• _Stored dataset items_
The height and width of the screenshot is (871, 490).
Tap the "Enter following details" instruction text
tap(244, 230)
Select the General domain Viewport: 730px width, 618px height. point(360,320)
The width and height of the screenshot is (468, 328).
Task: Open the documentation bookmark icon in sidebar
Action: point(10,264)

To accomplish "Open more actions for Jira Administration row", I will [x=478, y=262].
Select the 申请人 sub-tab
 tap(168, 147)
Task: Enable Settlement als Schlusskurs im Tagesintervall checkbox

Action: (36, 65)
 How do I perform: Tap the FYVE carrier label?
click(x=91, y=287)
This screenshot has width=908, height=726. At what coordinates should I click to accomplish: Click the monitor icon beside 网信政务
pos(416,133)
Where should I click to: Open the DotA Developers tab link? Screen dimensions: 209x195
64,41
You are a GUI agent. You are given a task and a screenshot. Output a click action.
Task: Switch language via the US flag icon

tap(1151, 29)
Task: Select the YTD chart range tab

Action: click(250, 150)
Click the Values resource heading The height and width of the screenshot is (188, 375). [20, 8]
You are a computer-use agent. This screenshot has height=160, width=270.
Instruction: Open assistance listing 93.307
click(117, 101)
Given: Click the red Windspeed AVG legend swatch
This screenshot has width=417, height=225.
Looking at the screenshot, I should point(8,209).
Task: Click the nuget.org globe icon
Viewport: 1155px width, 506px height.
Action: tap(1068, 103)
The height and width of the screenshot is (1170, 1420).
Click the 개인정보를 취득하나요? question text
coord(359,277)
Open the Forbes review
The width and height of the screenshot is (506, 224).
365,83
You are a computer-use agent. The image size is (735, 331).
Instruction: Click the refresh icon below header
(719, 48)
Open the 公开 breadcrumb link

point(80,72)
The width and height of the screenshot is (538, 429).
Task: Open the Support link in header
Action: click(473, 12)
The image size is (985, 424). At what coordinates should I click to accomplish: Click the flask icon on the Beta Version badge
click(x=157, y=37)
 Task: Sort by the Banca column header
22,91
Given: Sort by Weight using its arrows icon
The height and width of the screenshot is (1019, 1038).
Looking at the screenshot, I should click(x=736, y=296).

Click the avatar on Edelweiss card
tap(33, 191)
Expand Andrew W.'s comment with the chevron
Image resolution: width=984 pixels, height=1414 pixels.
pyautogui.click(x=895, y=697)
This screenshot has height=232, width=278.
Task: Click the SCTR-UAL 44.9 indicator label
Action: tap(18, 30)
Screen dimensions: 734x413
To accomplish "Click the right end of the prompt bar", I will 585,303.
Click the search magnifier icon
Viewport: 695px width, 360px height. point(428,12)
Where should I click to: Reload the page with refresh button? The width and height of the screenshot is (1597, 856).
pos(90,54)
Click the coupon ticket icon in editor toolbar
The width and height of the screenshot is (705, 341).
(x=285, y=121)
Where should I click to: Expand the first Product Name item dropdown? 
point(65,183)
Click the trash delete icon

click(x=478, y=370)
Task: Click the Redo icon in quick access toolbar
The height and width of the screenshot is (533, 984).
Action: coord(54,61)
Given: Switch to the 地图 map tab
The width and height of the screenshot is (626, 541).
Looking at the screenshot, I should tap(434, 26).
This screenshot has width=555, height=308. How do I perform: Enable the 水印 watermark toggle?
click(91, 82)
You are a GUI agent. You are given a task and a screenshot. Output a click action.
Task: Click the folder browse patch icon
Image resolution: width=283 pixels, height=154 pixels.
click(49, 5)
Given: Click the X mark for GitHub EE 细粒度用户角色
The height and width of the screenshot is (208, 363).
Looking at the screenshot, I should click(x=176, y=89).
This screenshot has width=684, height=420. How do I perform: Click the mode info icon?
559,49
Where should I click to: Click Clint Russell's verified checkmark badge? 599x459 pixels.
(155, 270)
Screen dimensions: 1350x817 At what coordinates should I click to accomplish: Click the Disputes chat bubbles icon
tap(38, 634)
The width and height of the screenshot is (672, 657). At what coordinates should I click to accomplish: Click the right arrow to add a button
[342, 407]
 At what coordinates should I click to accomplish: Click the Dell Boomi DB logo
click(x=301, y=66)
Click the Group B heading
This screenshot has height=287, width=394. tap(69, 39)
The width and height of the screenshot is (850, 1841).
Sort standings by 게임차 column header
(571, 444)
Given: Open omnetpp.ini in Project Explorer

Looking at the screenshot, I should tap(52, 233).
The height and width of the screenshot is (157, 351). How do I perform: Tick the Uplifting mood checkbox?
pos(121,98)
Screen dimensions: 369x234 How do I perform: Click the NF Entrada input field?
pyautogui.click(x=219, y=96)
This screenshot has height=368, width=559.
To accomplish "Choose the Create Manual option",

• _Problem description_
Each line of the data is to be retyped exactly.

• _Response area_
The height and width of the screenshot is (871, 490).
Tap the "Enter following details" instruction text
tap(244, 230)
Select the General domain Viewport: 730px width, 618px height. point(360,320)
The width and height of the screenshot is (468, 328).
Task: Open the documentation bookmark icon in sidebar
Action: point(10,264)

To accomplish "Open more actions for Jira Administration row", I will [x=478, y=262].
Select the 申请人 sub-tab
 tap(168, 147)
Task: Enable Settlement als Schlusskurs im Tagesintervall checkbox

Action: (36, 65)
 How do I perform: Tap the FYVE carrier label?
click(x=91, y=287)
This screenshot has width=908, height=726. At what coordinates should I click to accomplish: Click the monitor icon beside 网信政务
pos(416,133)
Where should I click to: Open the DotA Developers tab link? Screen dimensions: 209x195
64,41
You are a GUI agent. You are given a task and a screenshot. Output a click action.
Task: Switch language via the US flag icon

tap(1151, 29)
Task: Select the YTD chart range tab

Action: click(250, 150)
Click the Values resource heading The height and width of the screenshot is (188, 375). [20, 8]
You are a computer-use agent. This screenshot has height=160, width=270.
Instruction: Open assistance listing 93.307
click(117, 101)
Given: Click the red Windspeed AVG legend swatch
This screenshot has width=417, height=225.
Looking at the screenshot, I should point(8,209).
Task: Click the nuget.org globe icon
Viewport: 1155px width, 506px height.
Action: tap(1068, 103)
The height and width of the screenshot is (1170, 1420).
Click the 개인정보를 취득하나요? question text
coord(359,277)
Open the Forbes review
The width and height of the screenshot is (506, 224).
365,83
You are a computer-use agent. The image size is (735, 331).
Instruction: Click the refresh icon below header
(719, 48)
Open the 公开 breadcrumb link

point(80,72)
The width and height of the screenshot is (538, 429).
Task: Open the Support link in header
Action: click(473, 12)
The image size is (985, 424). At what coordinates should I click to accomplish: Click the flask icon on the Beta Version badge
click(x=157, y=37)
 Task: Sort by the Banca column header
22,91
Given: Sort by Weight using its arrows icon
The height and width of the screenshot is (1019, 1038).
Looking at the screenshot, I should click(x=736, y=296).

Click the avatar on Edelweiss card
tap(33, 191)
Expand Andrew W.'s comment with the chevron
Image resolution: width=984 pixels, height=1414 pixels.
pyautogui.click(x=895, y=697)
This screenshot has height=232, width=278.
Task: Click the SCTR-UAL 44.9 indicator label
Action: tap(18, 30)
Screen dimensions: 734x413
To accomplish "Click the right end of the prompt bar", I will 585,303.
Click the search magnifier icon
Viewport: 695px width, 360px height. point(428,12)
Where should I click to: Reload the page with refresh button? The width and height of the screenshot is (1597, 856).
pos(90,54)
Click the coupon ticket icon in editor toolbar
The width and height of the screenshot is (705, 341).
(x=285, y=121)
Where should I click to: Expand the first Product Name item dropdown? 
point(65,183)
Click the trash delete icon

click(x=478, y=370)
Task: Click the Redo icon in quick access toolbar
The height and width of the screenshot is (533, 984).
Action: coord(54,61)
Given: Switch to the 地图 map tab
The width and height of the screenshot is (626, 541).
Looking at the screenshot, I should tap(434, 26).
This screenshot has width=555, height=308. How do I perform: Enable the 水印 watermark toggle?
click(91, 82)
You are a GUI agent. You are given a task and a screenshot. Output a click action.
Task: Click the folder browse patch icon
Image resolution: width=283 pixels, height=154 pixels.
click(49, 5)
Given: Click the X mark for GitHub EE 细粒度用户角色
The height and width of the screenshot is (208, 363).
Looking at the screenshot, I should click(x=176, y=89).
This screenshot has width=684, height=420. How do I perform: Click the mode info icon?
559,49
Where should I click to: Click Clint Russell's verified checkmark badge? 599x459 pixels.
(155, 270)
Screen dimensions: 1350x817 At what coordinates should I click to accomplish: Click the Disputes chat bubbles icon
tap(38, 634)
The width and height of the screenshot is (672, 657). At what coordinates should I click to accomplish: Click the right arrow to add a button
[342, 407]
 At what coordinates should I click to accomplish: Click the Dell Boomi DB logo
click(x=301, y=66)
Click the Group B heading
This screenshot has height=287, width=394. tap(69, 39)
The width and height of the screenshot is (850, 1841).
Sort standings by 게임차 column header
(571, 444)
Given: Open omnetpp.ini in Project Explorer

Looking at the screenshot, I should tap(52, 233).
The height and width of the screenshot is (157, 351). How do I perform: Tick the Uplifting mood checkbox?
pos(121,98)
Screen dimensions: 369x234 How do I perform: Click the NF Entrada input field?
pyautogui.click(x=219, y=96)
This screenshot has height=368, width=559.
To accomplish "Choose the Create Manual option",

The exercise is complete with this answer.